• **THE TASK**
Update the listing below by replacing every "width" with "w" and changing nothing else. Leave the pictures out of your answer.

-- START OF DATA EXTRACT --

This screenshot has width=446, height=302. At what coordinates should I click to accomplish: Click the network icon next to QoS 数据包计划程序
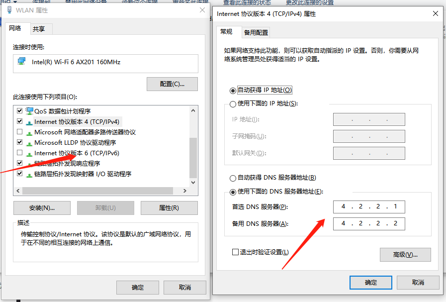coord(29,110)
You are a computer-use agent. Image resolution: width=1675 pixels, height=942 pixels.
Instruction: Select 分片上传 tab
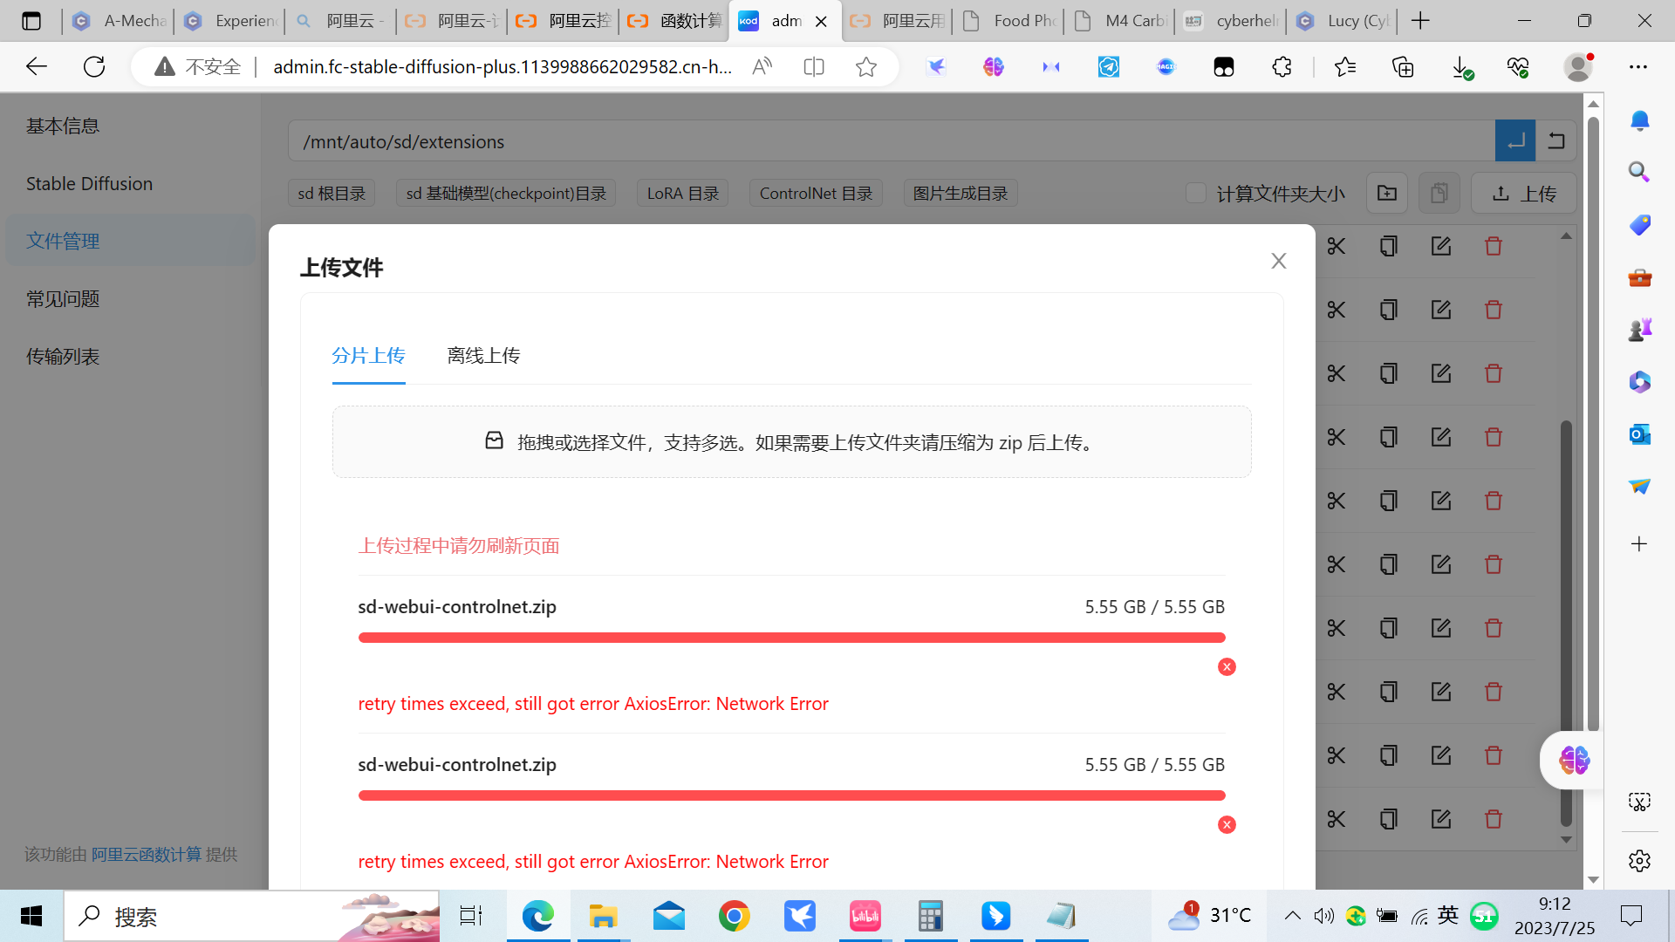pos(368,356)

-- END OF DATA EXTRACT --

• **RESULT OF THE TASK**
This screenshot has w=446, height=302. At what coordinates should I click to accomplish: Click the network icon next to QoS 数据包计划程序
coord(29,110)
You are a computer-use agent. Image resolution: w=1675 pixels, height=942 pixels.
Instruction: Select 分片上传 tab
pos(368,356)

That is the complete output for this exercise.